What this task involves
Please return the records word for word, beginning at the start of the records and stopping after the line that contains "point(548,618)". Leave the pictures out of your answer.

Interface element records
:::::
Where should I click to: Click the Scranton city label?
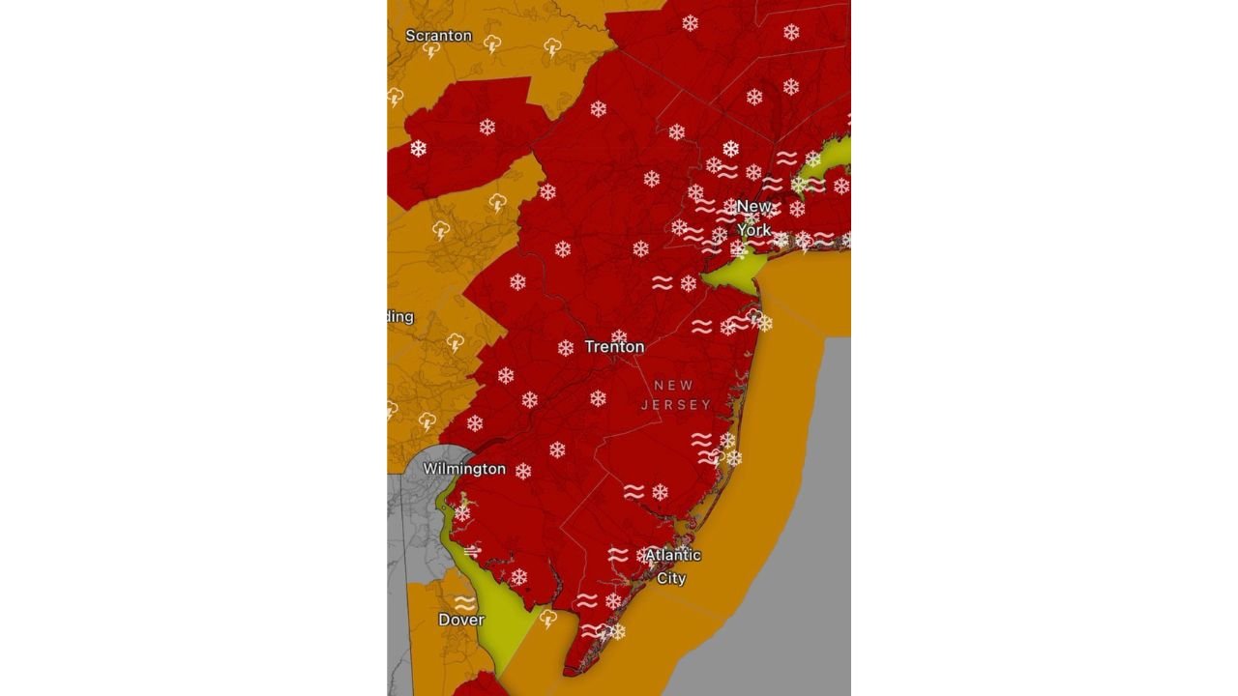point(438,36)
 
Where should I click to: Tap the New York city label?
point(754,218)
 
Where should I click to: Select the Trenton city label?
point(614,346)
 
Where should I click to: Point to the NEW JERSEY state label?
point(675,395)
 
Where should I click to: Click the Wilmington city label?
point(464,469)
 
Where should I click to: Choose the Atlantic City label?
point(672,566)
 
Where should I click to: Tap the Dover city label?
point(461,620)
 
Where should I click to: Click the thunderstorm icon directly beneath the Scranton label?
point(431,50)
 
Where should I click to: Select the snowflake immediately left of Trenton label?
point(566,348)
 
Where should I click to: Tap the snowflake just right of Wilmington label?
point(523,471)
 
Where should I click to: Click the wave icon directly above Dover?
point(464,601)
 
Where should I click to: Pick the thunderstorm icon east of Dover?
point(548,618)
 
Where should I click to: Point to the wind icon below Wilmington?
point(472,551)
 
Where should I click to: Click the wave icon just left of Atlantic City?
point(618,555)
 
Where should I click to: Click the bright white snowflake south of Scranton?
point(418,148)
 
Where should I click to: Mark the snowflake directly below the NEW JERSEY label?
point(661,492)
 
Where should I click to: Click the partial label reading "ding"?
point(399,317)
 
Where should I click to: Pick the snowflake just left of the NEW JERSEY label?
point(598,398)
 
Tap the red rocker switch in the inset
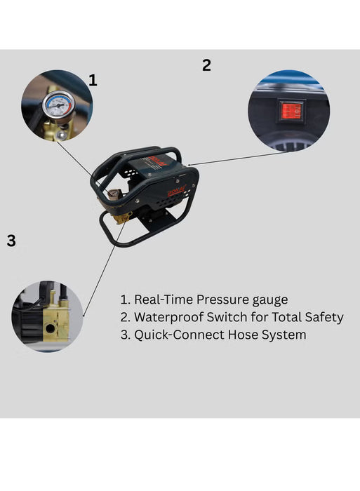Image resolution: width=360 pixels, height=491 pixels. pos(291,110)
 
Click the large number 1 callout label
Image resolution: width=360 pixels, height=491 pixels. pos(93,80)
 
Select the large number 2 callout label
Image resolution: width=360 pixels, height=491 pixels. pos(206,65)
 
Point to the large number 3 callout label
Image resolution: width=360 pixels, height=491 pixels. pos(11,241)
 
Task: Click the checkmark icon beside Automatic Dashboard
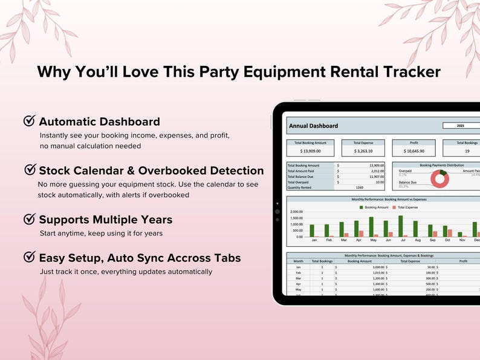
:::::
Output
Where should I click to: Click the Scranton city label?
point(438,36)
 
Where should I click to: Tap the New York city label?
point(754,218)
 
Where should I click to: Select the Trenton city label?
point(614,346)
 
Where should I click to: Point to the NEW JERSEY state label?
point(675,395)
 
Where should I click to: Click the Wilmington city label?
point(464,469)
 
Where should I click to: Choose the Atlantic City label?
point(672,566)
 
Where should I click to: Tap the Dover city label?
point(461,620)
 
Where should I click to: Click the thunderstorm icon directly beneath the Scranton label?
point(431,50)
 
Where should I click to: Select the snowflake immediately left of Trenton label?
point(566,348)
 
Where should I click to: Tap the snowflake just right of Wilmington label?
point(523,471)
 
Where should I click to: Click the wave icon directly above Dover?
point(464,601)
 
Where should I click to: Pick the thunderstorm icon east of Dover?
point(548,618)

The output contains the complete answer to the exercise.